I compose the way a painter paints. Jean-Michel Basquiat once said about his approach: “I start a picture, and I finish it. I don’t think about art while I work; I try to think about life.” Learning about Basquiat’s process was like unearthing a kindred artistic spirit. Just like I do with my rhymes, he’d begin his creative process using free association. Improvisation. His colors and forms hit the canvas like a Charlie Parker riff, a Charles Mingus bass line. He rejected precision, not for lack of ability to be precise but out of his belief that nothing human ever is.

One of my best-known lines is actually a line I never finished. I was in the studio putting down the lyrics for “The Light,” and I was having trouble figuring out how to finish this line, so I just did it like this. It just kind of stuck, so I kept it.

I know the sex ain’t gon’ keep you, but as my equal
Is how I must treat you, as my reflection
In light I’ma lead you. And whatever’s right
I’ma feed you digga-da, digga-da, digga-da, digga-digga-da-da
Yo, I’ll tell you the rest when I see you.
—“THE LIGHT

What I do when I rhyme is like throwing a riot of color and line, shape and shadow on canvas. I let my mind roam unfettered, to play with sound and meaning as it will. Only afterward do I step back and look at what I have. At that point, maybe I can see that the work needs a dash of color here, a brushstroke there. Or maybe I’ll just set the whole thing aside and start again. I never throw it away, though.

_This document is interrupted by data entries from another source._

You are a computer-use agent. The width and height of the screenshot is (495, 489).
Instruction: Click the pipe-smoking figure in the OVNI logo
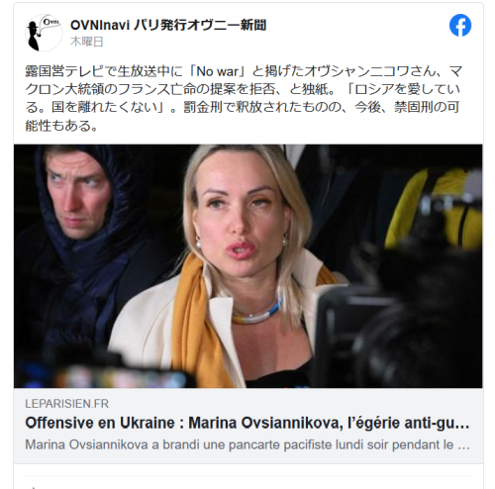click(x=35, y=36)
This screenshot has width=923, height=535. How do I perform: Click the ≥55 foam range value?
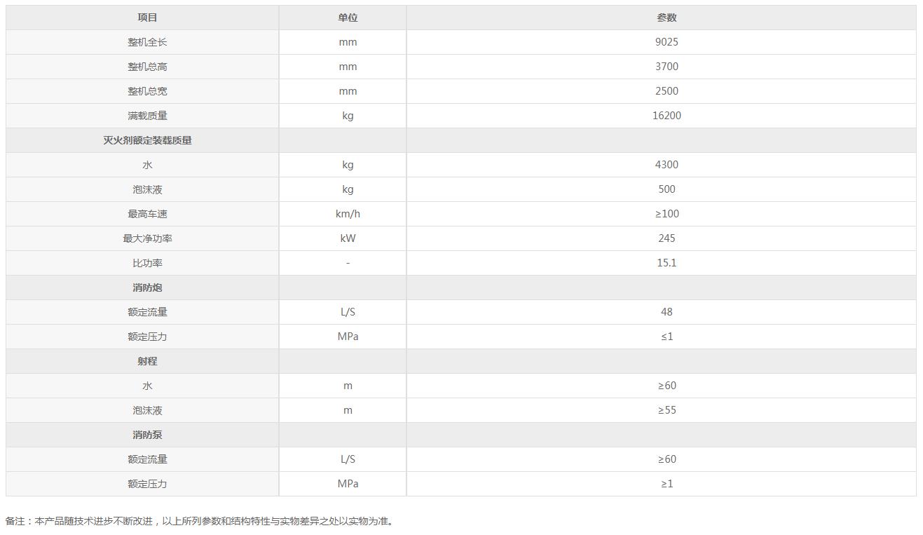click(666, 410)
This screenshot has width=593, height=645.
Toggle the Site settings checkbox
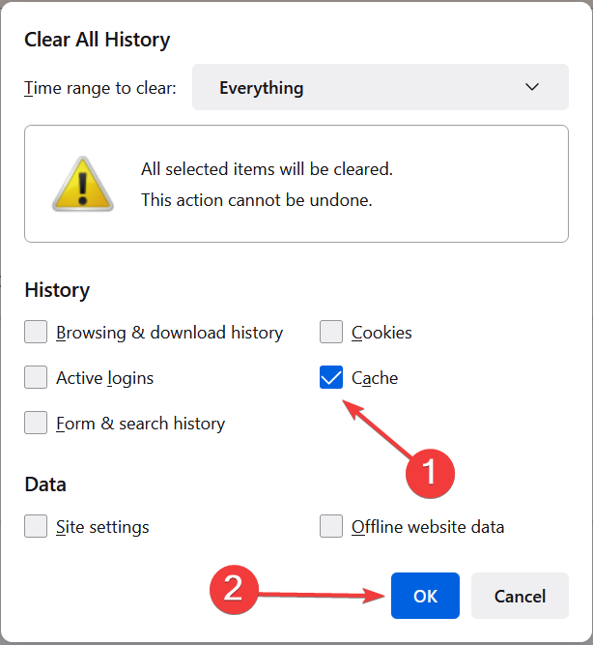point(36,526)
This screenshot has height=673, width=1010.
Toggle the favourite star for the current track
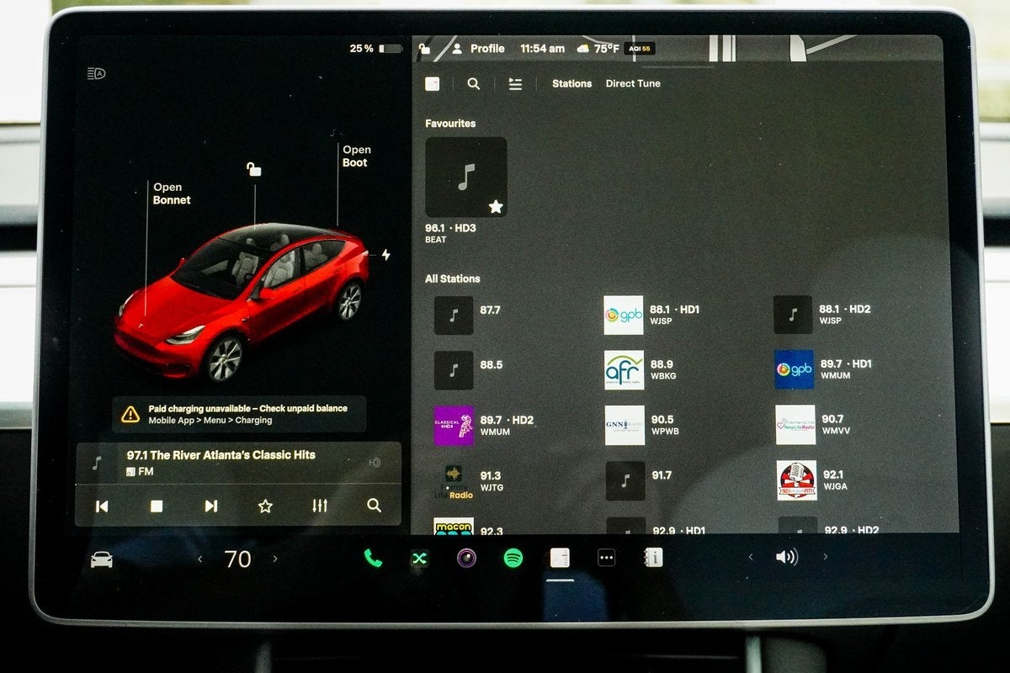pyautogui.click(x=265, y=506)
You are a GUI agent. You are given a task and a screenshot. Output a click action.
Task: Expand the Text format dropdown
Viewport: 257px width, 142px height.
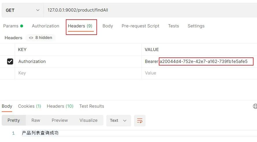coord(118,121)
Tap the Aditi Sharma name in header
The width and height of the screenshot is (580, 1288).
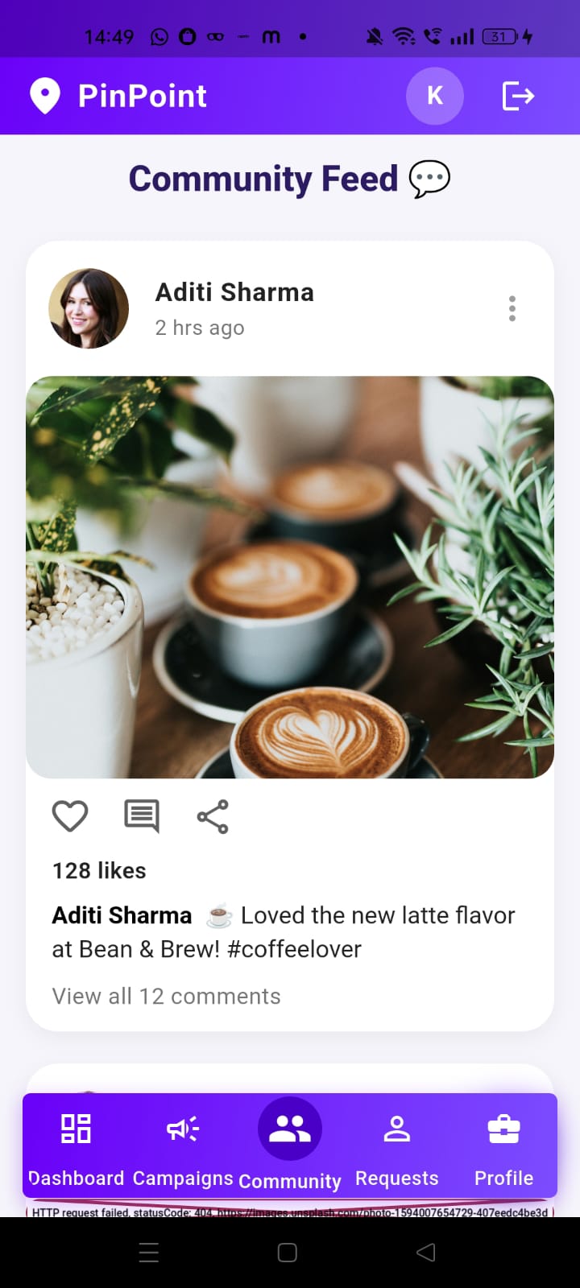coord(234,292)
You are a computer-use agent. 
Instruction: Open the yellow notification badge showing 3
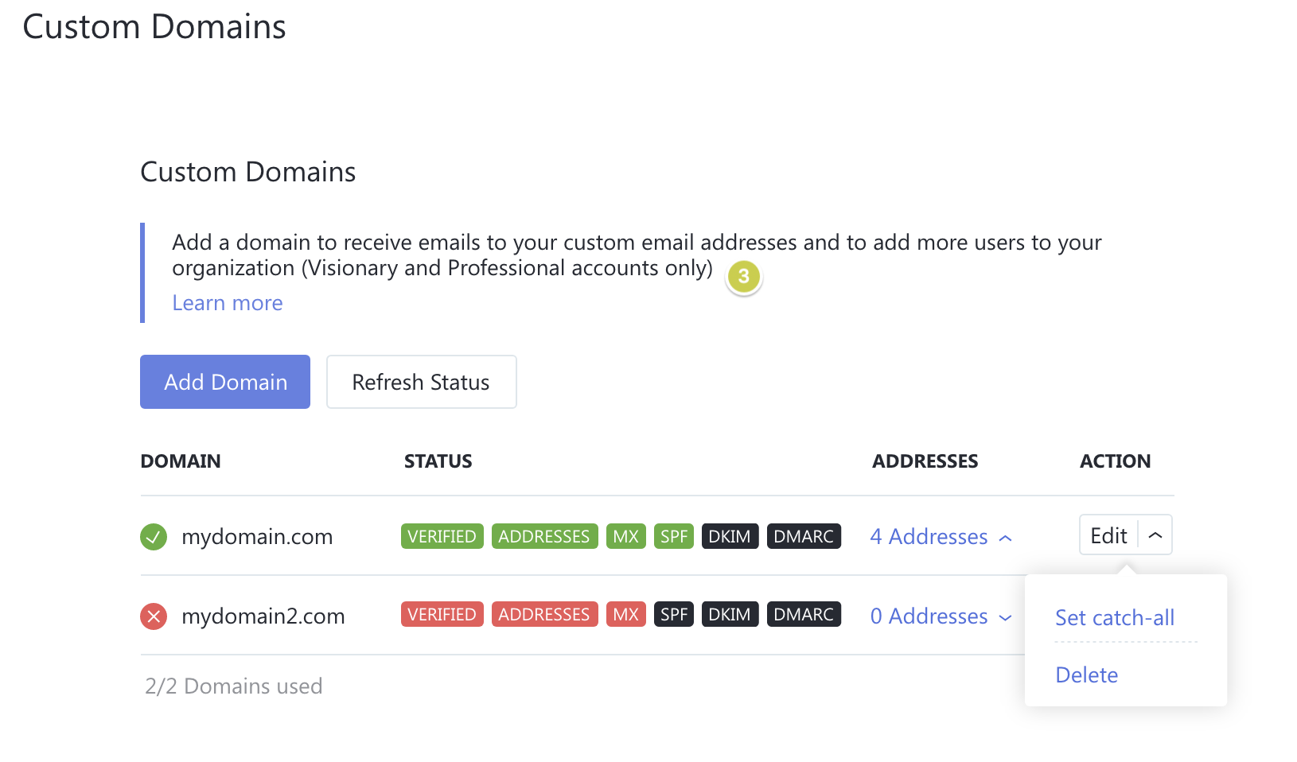[743, 276]
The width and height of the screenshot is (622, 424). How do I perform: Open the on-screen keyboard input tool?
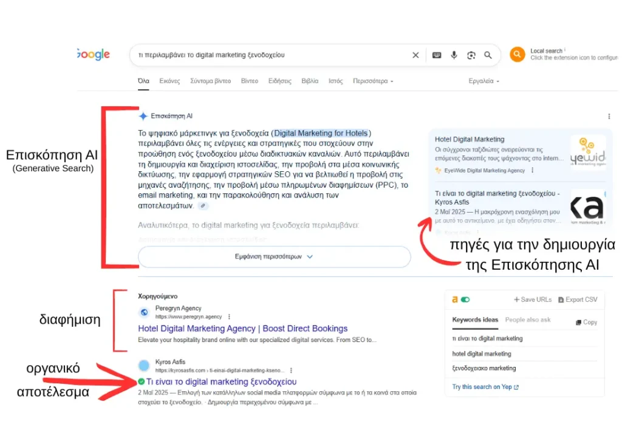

Basquiat’s canvases captured his soul and the soul of the streets. He made art that provokes raw emotions. His paintings display everything from savage cruelty to playful tenderness. It’s impossible not to be moved by his work.

Over the years, I’ve gained a reputation as a relentless worker in the studio. I’ll do dozens of takes of a single song until I’m satisfied. Some MCs boast about going into the booth and knocking out their verse in one take. That may work for them, but it’s never worked for me. I always want to have options. I love to hear how I could make the same line sound different with a slight dip in my inflection, or a subtle shift of emphasis or tone.

Freestyling, which I’ve always been known for, is something else entirely. Back in Chicago, one of my guys—maybe Monard or Murray—would throw out words for me to shape my flows around. I still do it from time to time. A little while ago in Atlanta, a woman in the crowd gave me the word Destiny. I was almost tripped up. But I rhymed with that word for close to six minutes.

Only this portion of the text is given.